Glaciers fix time. Glacial ice can range in age from several hundred years to several hundreds of thousands of years. The ice contains little bubbles, preserving the atmosphere from the date of their formation, and revealing what the climate was like at the time. From this information past climatic periods can be reconstructed, showing how and why climate changed, and giving a lead to how it might change into the future. For the last century, with few exceptions, glaciers around the world have been retreating, consistent with the increase in global mean air temperature associated with the production of climate-influencing gases. 

The Greenlandic icebergs are photographed at the UNESCO heritage site at Disko Bay, near Ilulissat, some 300 km north of the Arctic Circle. They are carved from the Eqip Sermia glacier. The visual experience is akin to that of a continually reshaping landscape, like a vast chessboard of moving ice-pieces.

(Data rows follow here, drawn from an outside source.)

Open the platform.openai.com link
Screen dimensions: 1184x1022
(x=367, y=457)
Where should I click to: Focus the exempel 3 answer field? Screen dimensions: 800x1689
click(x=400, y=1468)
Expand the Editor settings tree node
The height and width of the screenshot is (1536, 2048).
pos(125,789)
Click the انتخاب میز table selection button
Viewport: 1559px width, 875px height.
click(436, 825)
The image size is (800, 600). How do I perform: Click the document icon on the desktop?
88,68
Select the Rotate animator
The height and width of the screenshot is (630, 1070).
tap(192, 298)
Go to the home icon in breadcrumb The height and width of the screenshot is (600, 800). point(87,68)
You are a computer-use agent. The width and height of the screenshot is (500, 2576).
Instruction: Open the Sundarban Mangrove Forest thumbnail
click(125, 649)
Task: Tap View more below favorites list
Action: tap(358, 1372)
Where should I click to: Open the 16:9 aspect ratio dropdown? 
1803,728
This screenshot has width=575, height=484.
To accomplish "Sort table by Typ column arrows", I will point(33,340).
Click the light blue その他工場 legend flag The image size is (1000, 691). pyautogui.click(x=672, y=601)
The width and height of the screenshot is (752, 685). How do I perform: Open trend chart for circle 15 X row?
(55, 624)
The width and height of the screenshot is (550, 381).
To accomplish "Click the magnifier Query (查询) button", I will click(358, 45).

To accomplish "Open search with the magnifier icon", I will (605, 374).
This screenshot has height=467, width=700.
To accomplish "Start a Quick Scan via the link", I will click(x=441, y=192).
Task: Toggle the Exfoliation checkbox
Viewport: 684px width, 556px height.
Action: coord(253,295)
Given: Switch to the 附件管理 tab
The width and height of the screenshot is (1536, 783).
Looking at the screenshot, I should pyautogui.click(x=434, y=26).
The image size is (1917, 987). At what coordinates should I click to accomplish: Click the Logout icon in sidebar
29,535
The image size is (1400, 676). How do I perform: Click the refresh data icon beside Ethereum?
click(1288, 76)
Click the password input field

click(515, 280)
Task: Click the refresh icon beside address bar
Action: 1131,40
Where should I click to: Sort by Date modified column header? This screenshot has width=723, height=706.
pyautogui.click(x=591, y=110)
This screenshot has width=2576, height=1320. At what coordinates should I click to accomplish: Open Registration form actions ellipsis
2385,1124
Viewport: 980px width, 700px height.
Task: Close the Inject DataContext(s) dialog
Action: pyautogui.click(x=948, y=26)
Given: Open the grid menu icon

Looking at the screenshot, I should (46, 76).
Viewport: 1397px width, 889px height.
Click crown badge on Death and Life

The Jökulsárlón  icebergs in Iceland are carved from the he Hvannadalshnúkur  Glacier. These icebergs present faces of solidity, dignity and power, but this belies their increasing vulnerability. Over the last century these glaciers have been in retreat, a phenomenon linked with increases in atmospheric CO2 and air, sea and land temperatures. These vast storehouses of fresh water are being released into sea at an increasing rate, raising the prospect of worldwide rising water levels. Some scientists predict that climate change may be approaching a "tipping point" resulting in a gradual, if inevitable, removal of the north polar ice sheet.